El kiosko de música nace de una legislación: los conciertos al aire libre debían celebrarse, para su control, en un lugar accesible a las fuerzas policíacas. Los catálogos proponían toda una jerarquía de kioskos: kiosko sencillo, ordinario, ornamentado y rico. A esta última categoría pertenece el de Guadalajara. La belleza de su ornamentación 1900 habla de su procedencia de talleres escultóricos y no simplemente constructivos, como solía ser.
En 1892, Le Val d’Osne se asoció con otra fundición artística de renombre, la de JJ Ducell, entre ambas llegaron a reunir 40 000 moldes, “la colección más considerable y más rica del mundo”. Había formas de jarrones, estatuas, rejas, balcones y balaustradas, fuentes, candelabros, cruces de tumbas, puertas de capillas, canastas funerarias y toda clase de objetos de culto. En esa época de retorno a lo religioso el hierro forjado llenó los templos y se hizo muy popular en los países de ultramar.
El patrimonio esculpido
Subproducto de la metalurgia, la nueva industria recibió impulso en el cruce de la modernidad industrial y de un savoir-faire culto, la fundición de bronce, que utilizaba una técnica de moldeado con arena. Con el tiempo, esta manifestación artística llegaría a un grado máximo de maestría, produciendo un hierro colado fluido, poco carburado, desfosforado. Un trabajo finísimo que da como resultado un objeto de delicada “piel”, en el que participan un sinnúmero de operarios desde aquellos que confeccionan los moldes hasta los encargados del acabado que darán a las piezas fundidas el brillo azulado de la plata o la apariencia del mármol (muchas piezas estaban pintadas de blanco, lo que abre la polémica acerca del incierto status artístico de estas obras productivas.
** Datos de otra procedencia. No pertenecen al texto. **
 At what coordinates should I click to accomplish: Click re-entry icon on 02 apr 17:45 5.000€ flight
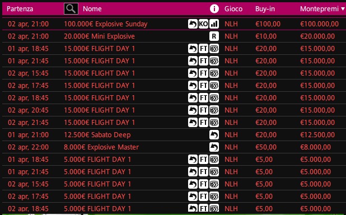coord(193,196)
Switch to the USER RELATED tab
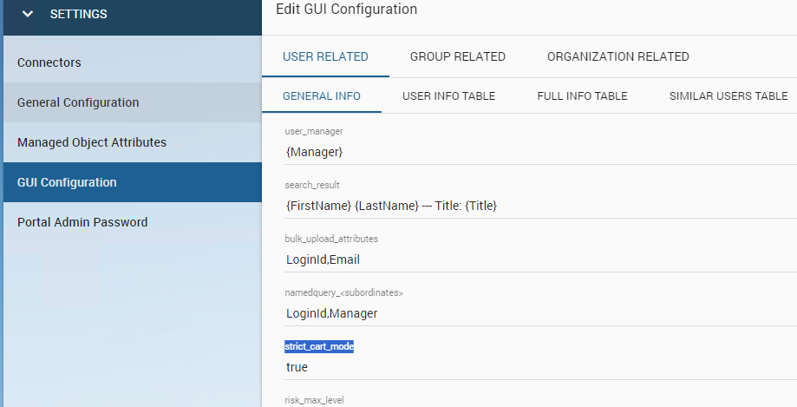 (325, 56)
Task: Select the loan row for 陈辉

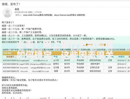Action: click(x=66, y=71)
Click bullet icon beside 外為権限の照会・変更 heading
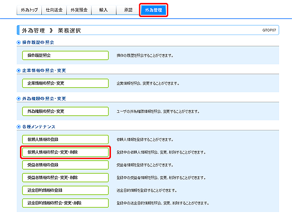 point(19,99)
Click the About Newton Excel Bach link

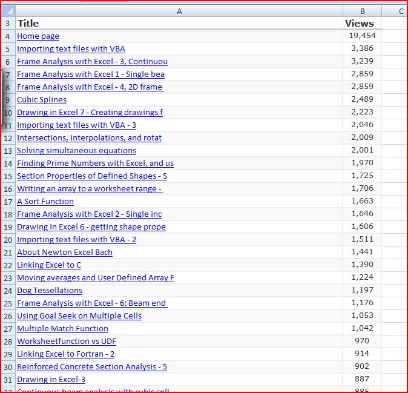65,253
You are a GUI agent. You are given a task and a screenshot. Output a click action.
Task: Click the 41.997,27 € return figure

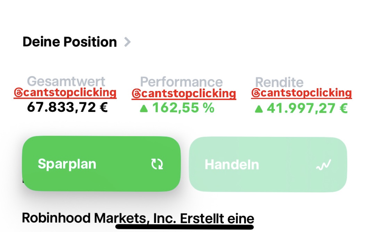(307, 108)
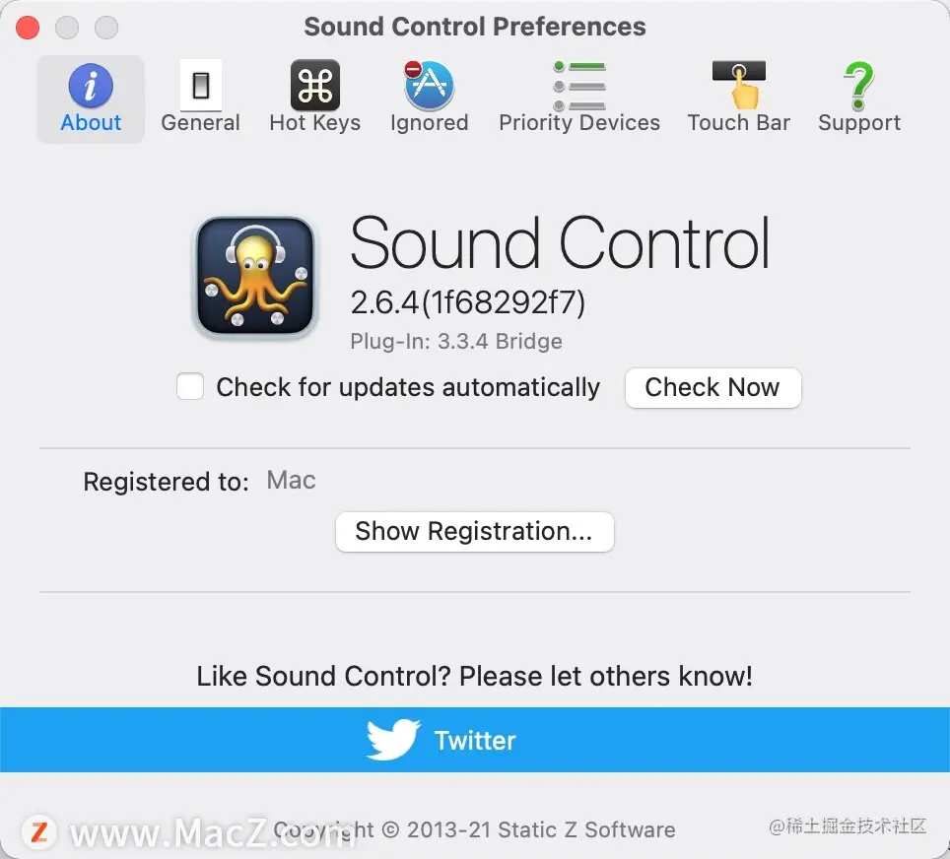Click the Sound Control Preferences title
The image size is (950, 859).
pyautogui.click(x=475, y=27)
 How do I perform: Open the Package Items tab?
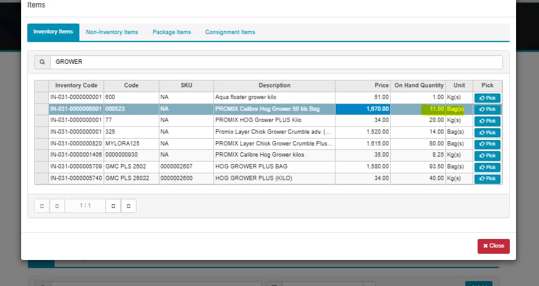pos(172,32)
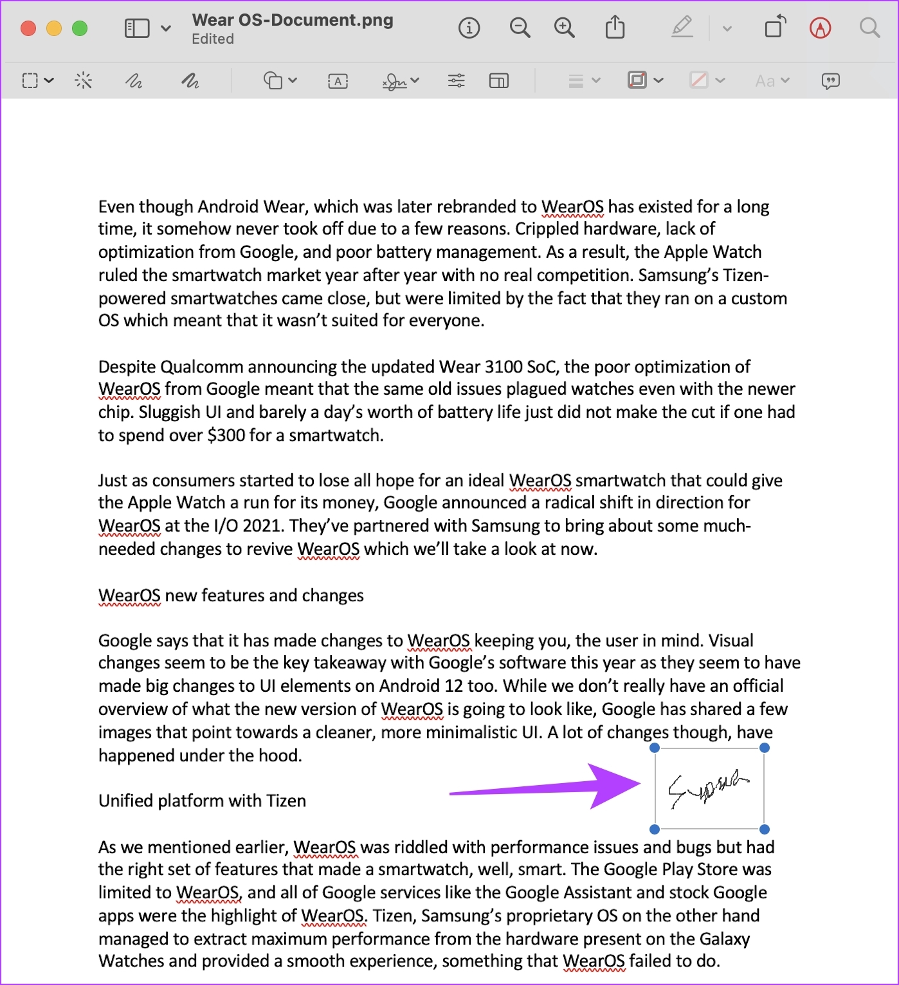Choose the Sketch tool
This screenshot has width=899, height=985.
134,80
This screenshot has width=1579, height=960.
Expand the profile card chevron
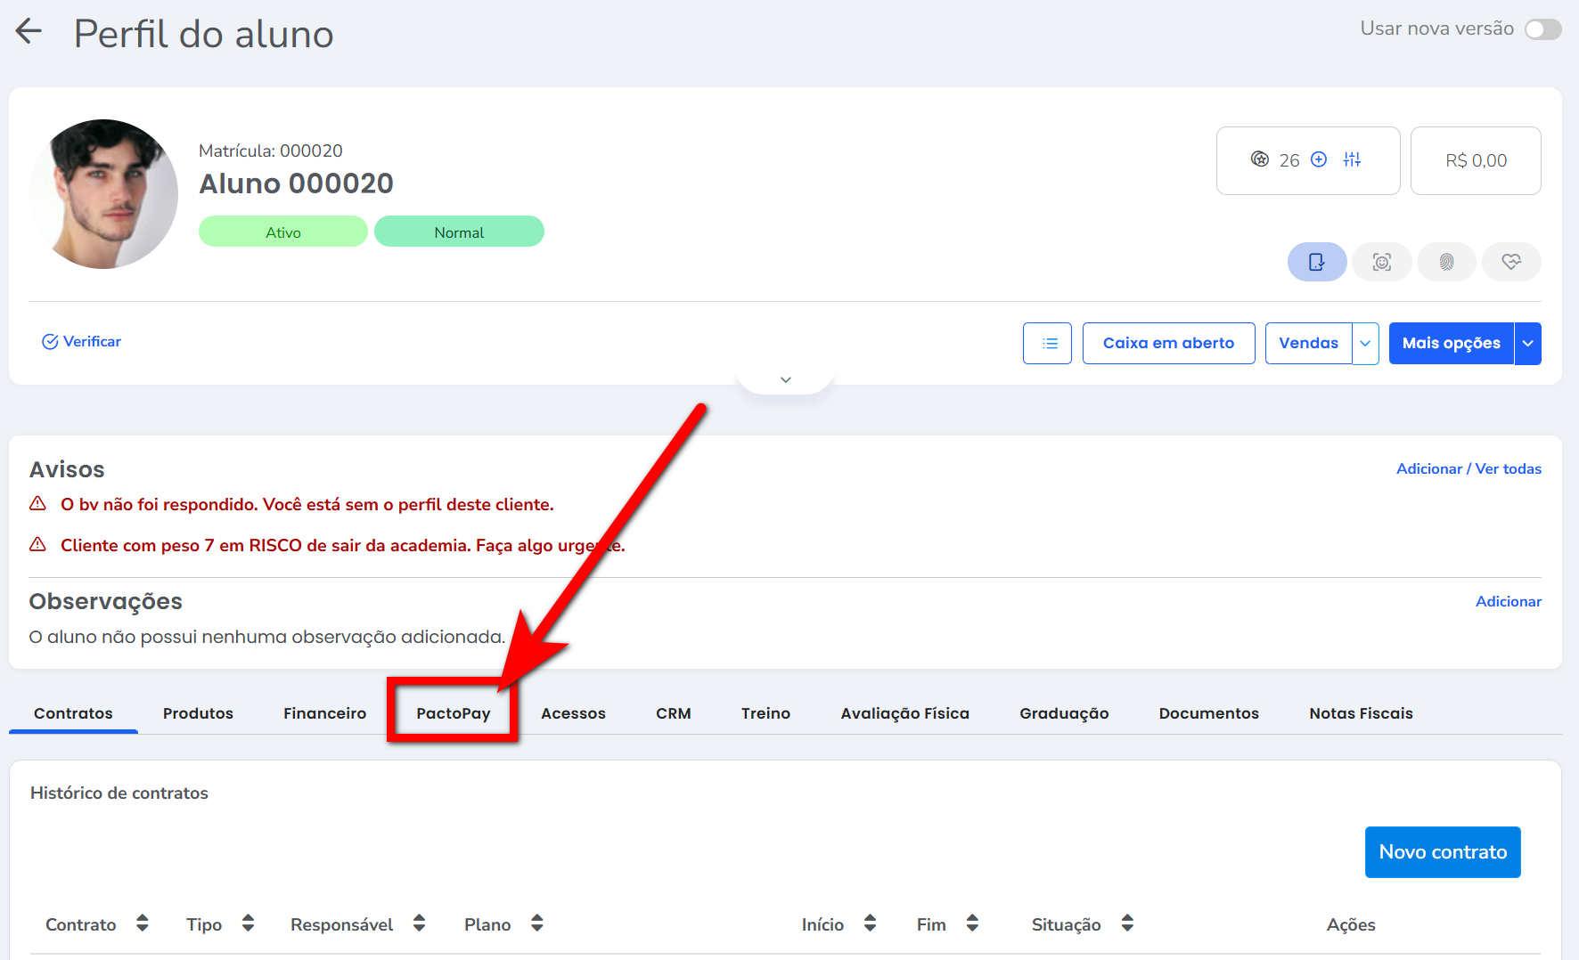[x=785, y=380]
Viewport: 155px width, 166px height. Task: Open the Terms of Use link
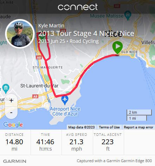click(109, 127)
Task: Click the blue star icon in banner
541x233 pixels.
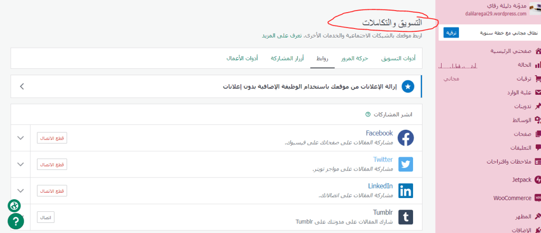Action: point(408,86)
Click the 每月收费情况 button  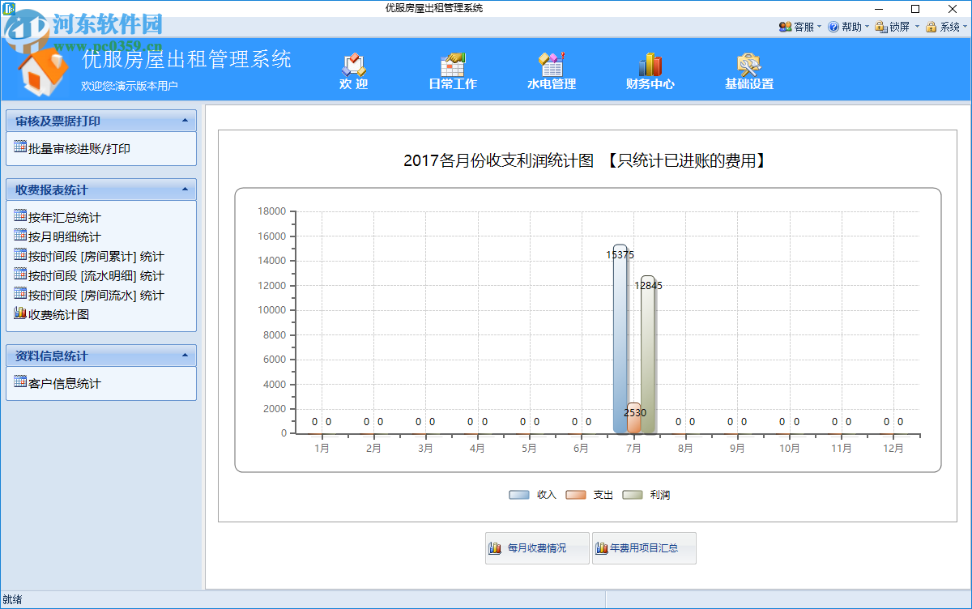tap(536, 548)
Las fundidoras tenían sus escultores favoritos, así como los escultores tenían sus fundidoras predilectas. Estos producían figuras originales y las primeras sacaban los moldes, dando paso a la reproducción en serie. El pantógrafo permitía variaciones de escala, sin necesidad de una mayor inversión. Así, piezas tan famosas como el Moisés de Miguel Ángel o la Venus de Milo en todos tamaños llegaron a los hogares.
En el vestíbulo del teatro Juárez de Guanajuato hay estatuas de mujeres de metal importado (¿Val d’Osne?) que fueron muy admiradas en el momento de su colocación. En todas partes, la mujer, se instaló en la plaza pública. Las columnas- cariátides de Guadalajara o la ninfa de la fuente de Mérida, otra producción del Val d’Osne, comunican una visión hierática y sensual a la vez.
Val d’Osne, continuación y final
La guerra de 1914-1918 fue el último gran tema de los fundidores. Gravemente herida, Francia erigió en todos los pueblos monumentos metálicos en honor de sus hijos muertos. Por su parte, los kioskos conocieron un último resurgimiento en los años treintas, aunque de concreto, con formas geométricas y sin ornamentación alguna.
En 1931, Le Val d’Osne fue adquirida por otra gran fundidora de Haute Mame, la casa Durenne, que reorientó su producción a la fabricación de piezas mecánicas, con la progresiva desaparición del sector artístico. La empresa se tambaleó durante años y en 1987 se declaró en quiebra, generando un paro masivo en el valle. Después de la liquidación de Le Val d’Osne, se vendió como chatarra todo lo que se podía desarmar, edificios y maquinaria. Sobrevino el desmantelamiento, hasta 1993, fecha en que el sitio quedó bajo el resguardo de la Dirección del Patrimonio Francés. Aún quedan algunas piezas de edificios, un legendario alto horno y algunos objetos diseminados aquí y allá, en muy mal estado. Casi no hay nada de los 40 000 moldes. Algunos se vendieron, pero la mayoría fueron refundidos y los yesos destruidos.
Esto fue le golpe de gracia. Solo los modelos religiosos se salvaron. Aún se almacenan en una bodega llamada El Paraíso.